米国政府は10月17日(米国時間)、2022年10月に導入した先端半導体の対中輸出規制強化を目的に、中国政府が軍事強化のために米国の最先端技術を入手するのを阻止するためにNVIDIAをはじめとした米国企業が設計・製造・販売している人工知能(AI)向け半導体の中国への輸出を第三国からの再輸出を含めて事実上全面禁止する措置を商務省産業安全保障局(Department of Commerce, Bureau of Industry and Security:BIS)を通して発表した。米国官報に掲載された30日後に発効する。
今回の措置では、中国へのAI半導体を再販する可能性がある40余りの国への輸出も規制対象とすることで、中国が第三国を迂回してそれらの半導体を入手する抜け穴を封じるとともに、先端コンピューティングチップの開発に関与して米国の国家安全保障と外交政策上の利益に反する活動に従事していることが判明した中国の2つの組織とその子会社(合計13の組織)がエンティティリストに追加される。いずれも元NVIDIAの社員が関わっている企業とみられる。
BISが発行した書類には、今後の規制強化対象となるAI半導体の具体的な名称は記載されていないが、ほぼすべてのAI半導体が対象となるものと思われる。

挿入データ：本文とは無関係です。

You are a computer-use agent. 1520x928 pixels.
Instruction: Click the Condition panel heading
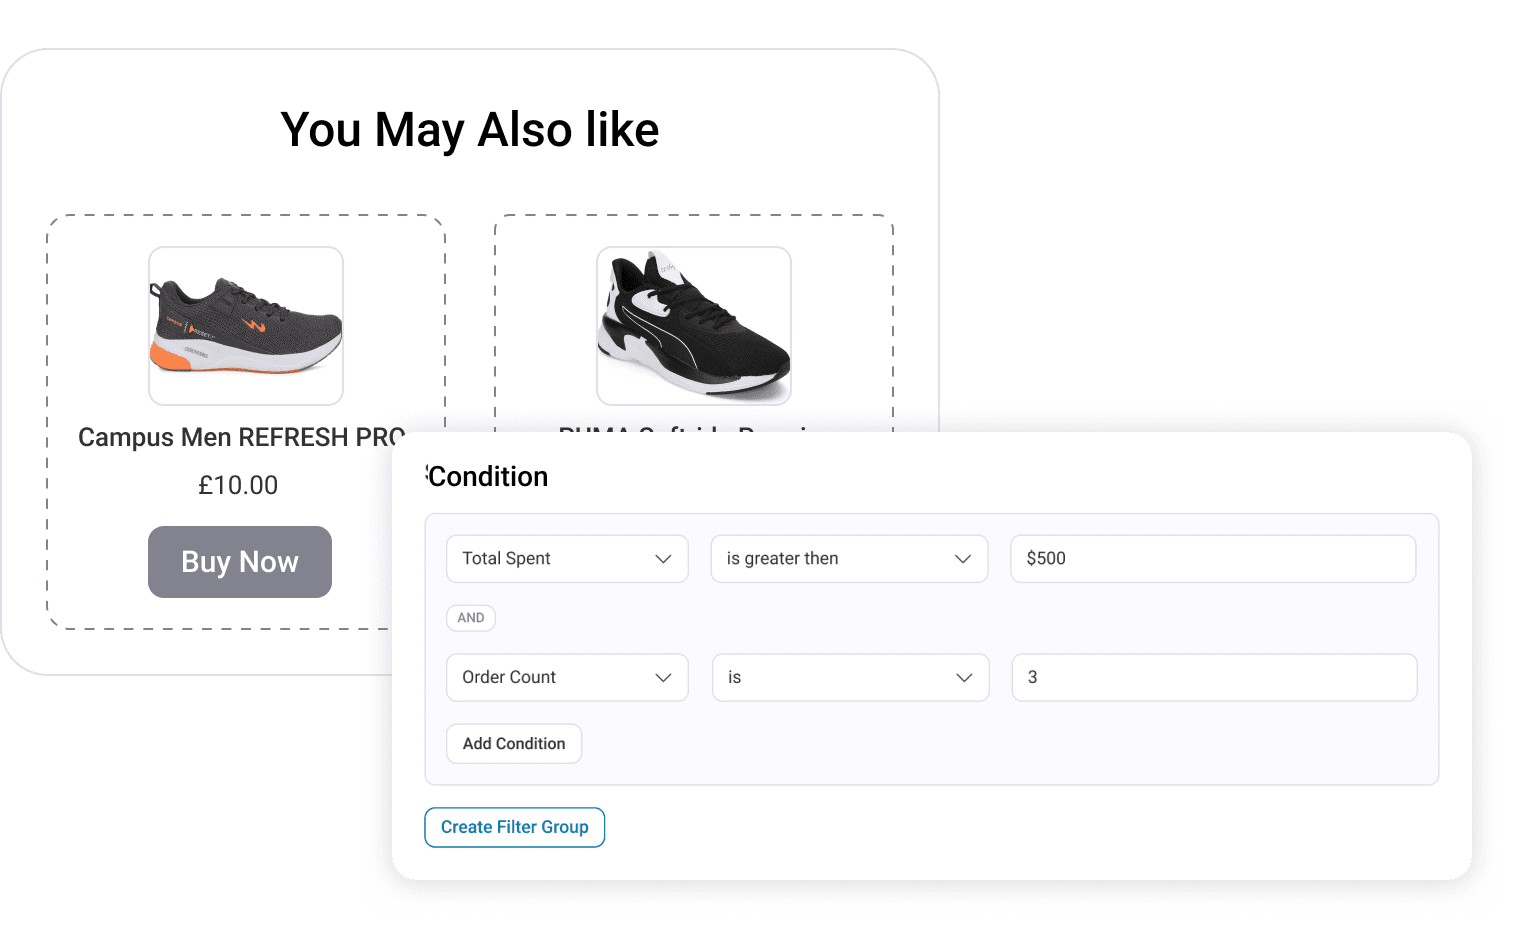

レモンド米商務長官は「新たな措置は2022年10月に発表された規制の抜け穴を塞ぐことで中国の軍事用途に不可欠なAIや高度なコンピュータの飛躍的進歩に拍車をかける可能性のある高度な半導体への中国のアクセスを制限するものであり、米政権は中国政府に対し経済的打撃を与えようとしているのではない」と強調している。これに対して、米国の中国大使館や中国の外務省は、今回の措置に断固反対すると表明し、米国は貿易と技術に対して政治的な目的のために恣意的に制限を設けたり、強制的にデカップリングを求めたりすることは、市場経済と公正な競争の原則に反し、国際経済と貿易秩序を損なうと主張している。
主なAI半導体サプライヤであるNVIDIAをはじめ、IntelやAMDが主要メンバーとして名を連ねている米国半導体工業会(SIA)は、今回の新たな輸出規制の発表に対する事実上反対する声明を公表している。SIAは従来から自由貿易による公平な競争を主張する立場から、米国政府の輸出規制をけん制してきた。今回の声明も米国政府の措置により、米国企業のAI半導体の売り上げが減少し、業績悪化による損害が発生することを懸念したものとなる。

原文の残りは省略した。